▸ EXERCISE TEXT

Heat waves make even nights dangerous

 

If you thought that health risks from heat waves subside with the setting of the sun, you are wrong. Sultry nights during summer, especially in a heatwave are equally dangerous to your wellbeing.

Heat waves are especially dangerous, and could even prove deadly, to vulnerable populations like infants, small children, and older people. But people usually tend to protect themselves and their families only from the scorching daytime heat, with some even deferring strenuous activities to the evenings. But medical experts now say that you also need to be aware of the dangers that heat waves bring after the sun sets.

 

Evenings might feel relatively cooler after a day spent suffering a heatwave, but outside temperatures still may not be cool enough for people who have been exposed to extreme heat all day. The core body temperature of those exposed to a heatwave could keep increasing at night and pose a threat to their health.

 

Doctors recommend that whenever possible people should avoid any strenuous activity, like exercising or lifting heavy objects, during these nighttime hours when your body has not been able to cool down. In particular, small children, elderly folks and those suffering chronic illness should be monitored while they are asleep at night in a heatwave. While asleep, people may not realize their core temperature is rising, as opposed to during the day when they are awake and could take precautions against the threat.

 

These risks can be particularly stark for people in densely populated urban environments. The Environmental Protection Agency (EPA) in the United States explains that built-up cities are basically ‘heat islands’ and hotter than nearby rural areas.

 

Dense urban areas of at least 1 million people can be 1.8 to 5.4 degrees hotter than surrounding areas. This is even more pronounced at night. In the evenings, these heat islands can be as much as 22 degrees higher than the countryside and impair city energy grids, raise air-conditioning expenses, and result in more heat-related illnesses.

 

Research published in 2012 looked at the impact these heat islands had on the high death rates in Paris during a deadly heat wave that hit Europe in the summer of 2003. Nearly 15,000 people died in France alone during that summer’s heat wave. Many of those who died were older people.

 

The study found that high night temperatures had a significant impact on people’s health. The researchers concluded that at night, urban areas slowly release the heat absorbed during the day, which prevents the human body from recovering from daytime high-heat exposure.

▸ RECORD EXTRACTS

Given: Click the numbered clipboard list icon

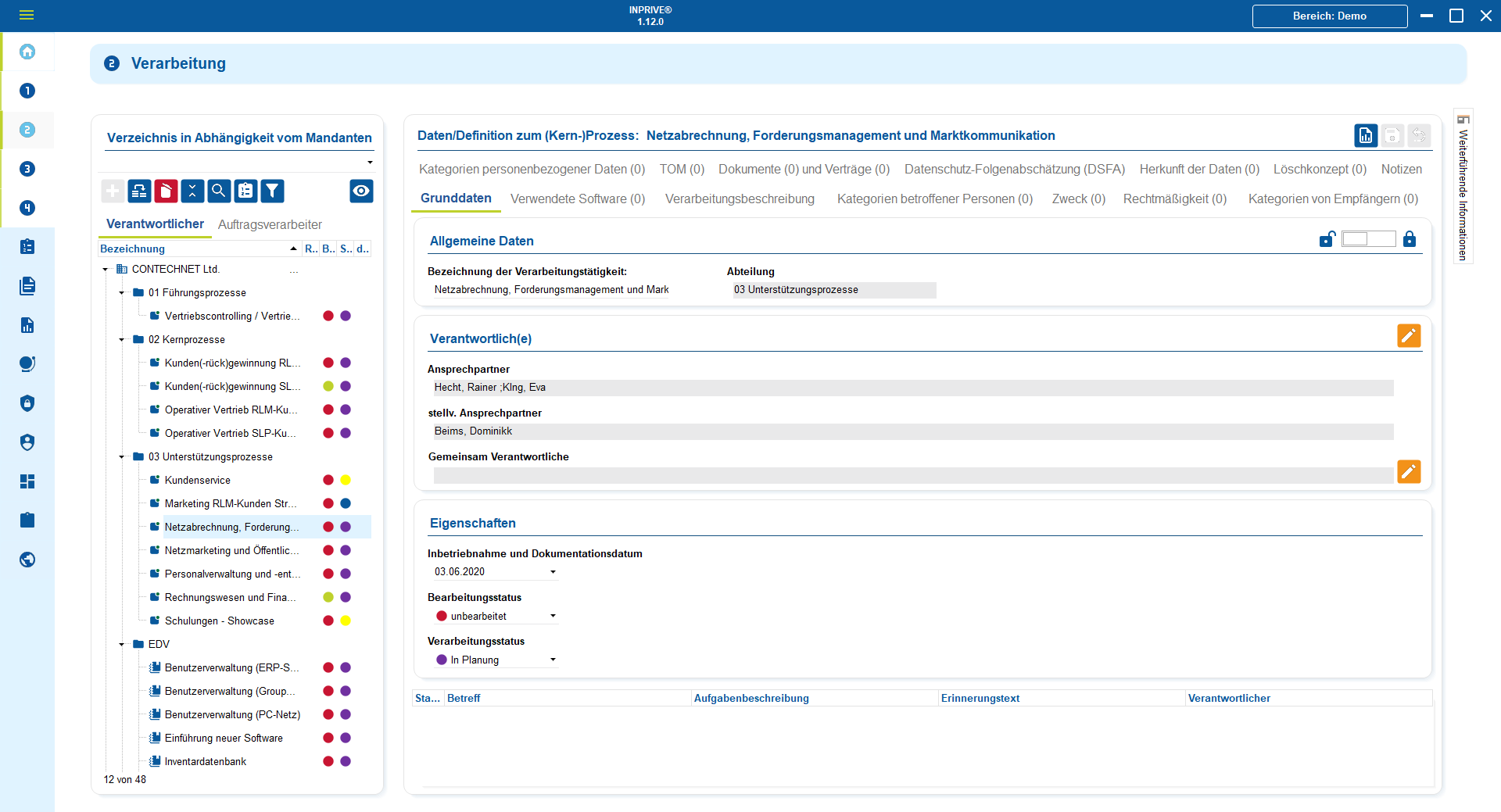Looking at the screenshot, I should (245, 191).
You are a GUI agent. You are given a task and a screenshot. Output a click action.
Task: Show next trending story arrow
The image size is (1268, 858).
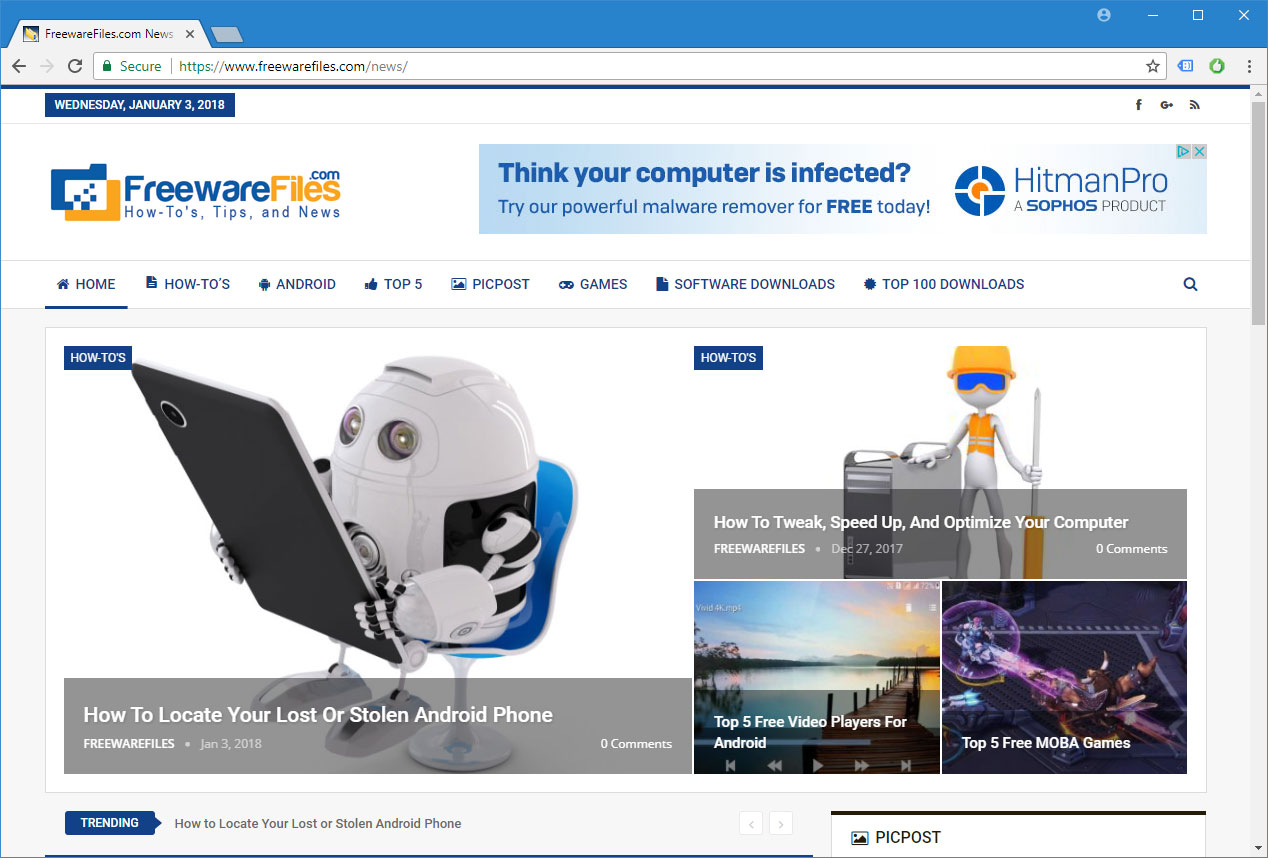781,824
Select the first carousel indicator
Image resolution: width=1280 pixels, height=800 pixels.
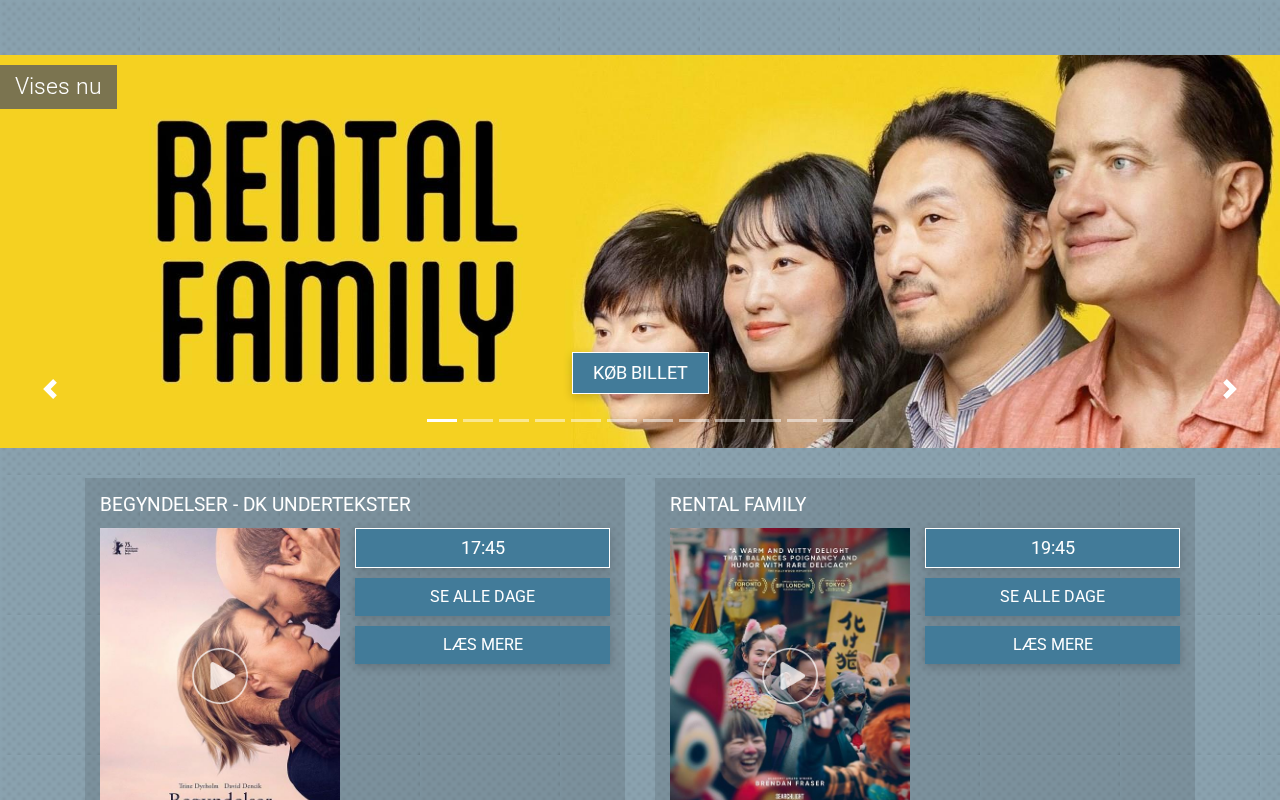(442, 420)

▸ QUESTIONS TO ANSWER
a – Answer these questions from the heat wave article:
(i) What does the EPA say built-up cities basically are?
(ii) About how many people died in France during the 2003 heat wave?
(iii) In what year was the research on the Paris deaths published?
b – Can you retype the part of the heat wave article starting with "Heat waves make" and going on through "to your wellbeing."?
Rely only on the heat wave article for what comes next.

▸ SOLUTIONS BELOW
a –
(i) 'Heat islands', hotter than nearby rural areas
(ii) Nearly 15,000
(iii) 2012

b –
Heat waves make even nights dangerous

 

If you thought that health risks from heat waves subside with the setting of the sun, you are wrong. Sultry nights during summer, especially in a heatwave are equally dangerous to your wellbeing.